[START ARTICLE]

SAEHD:

Changed help for “Learning rate dropout” option:

When the face is trained enough, you can enable this option to get extra sharpness and reduce subpixel shake for less amount of iterations.

Enabled it before “disable random warp” and before GAN. n disabled. y enabled

cpu enabled on CPU. This allows not to use extra VRAM, sacrificing 20% time of iteration.

 Changed help for GAN option:

Train the network in Generative Adversarial manner.

Forces the neural network to learn small details of the face.

Enable it only when the face is trained enough and don't disable.

Typical value is 0.1

improved GAN. Now it produces better skin detail, less patterned aggressive artifacts, works faster.
https://i.imgur.com/Nbh3mw1.png

core/leras/models/PatchDiscriminator.py

@@ -1,7 +1,7 @@
+import numpy as np
 from core.leras import nn
 tf = nn.tf
 
-    
 patch_discriminator_kernels = \
     { 1  : (512, [ [1,1] ]),
       2  : (512, [ [2,1] ]),
@@ -75,3 +75,117 @@ class PatchDiscriminator(nn.ModelBase):
         return self.out_conv(x)
 
 nn.PatchDiscriminator = PatchDiscriminator
+
+class UNetPatchDiscriminator(nn.ModelBase):
+    """
+    Inspired by https://arxiv.org/abs/2002.12655 "A U-Net Based Discriminator for Generative Adversarial Networks"
+    """
+    def calc_receptive_field_size(self, layers):
+        """
+        result the same as https://fomoro.com/research/article/receptive-field-calculatorindex.html
+        """
+        rf = 0
+        ts = 1
+        for i, (k, s) in enumerate(layers):
+            if i == 0:
+                rf = k
+            else:
+                rf += (k-1)*ts
+            ts *= s
+        return rf
+
+    def find_archi(self, target_patch_size, max_layers=6):
+        """
+        Find the best configuration of layers using only 3x3 convs for target patch size
+        """
+        s = {}
+        for layers_count in range(1,max_layers+1):
+            val = 1 << (layers_count-1)

[END ARTICLE]

** REQUIREMENT **
List every setting the SAEHD changelog gives for the "Learning rate dropout" option, with what each one does. The records that follow come from a separate source and are unrelated to the SAEHD changelog.

[START DATASET ROWS]

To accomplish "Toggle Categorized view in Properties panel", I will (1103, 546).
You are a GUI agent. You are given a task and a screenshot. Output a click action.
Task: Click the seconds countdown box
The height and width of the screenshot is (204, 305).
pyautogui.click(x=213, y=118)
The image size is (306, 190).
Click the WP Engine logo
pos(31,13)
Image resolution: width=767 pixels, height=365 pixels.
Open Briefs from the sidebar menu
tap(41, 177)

[END DATASET ROWS]
[START DATASET ROWS]

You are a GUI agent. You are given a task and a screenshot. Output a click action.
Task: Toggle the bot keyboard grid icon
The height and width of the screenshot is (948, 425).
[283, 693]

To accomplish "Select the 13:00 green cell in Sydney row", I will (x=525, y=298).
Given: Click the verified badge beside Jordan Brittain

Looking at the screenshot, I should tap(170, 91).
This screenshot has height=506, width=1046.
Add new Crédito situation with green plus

[END DATASET ROWS]

** OUTPUT FOR THIS TASK **
- n: disabled
- y: enabled
- cpu: enabled on CPU, which avoids using extra VRAM at the cost of 20% of iteration time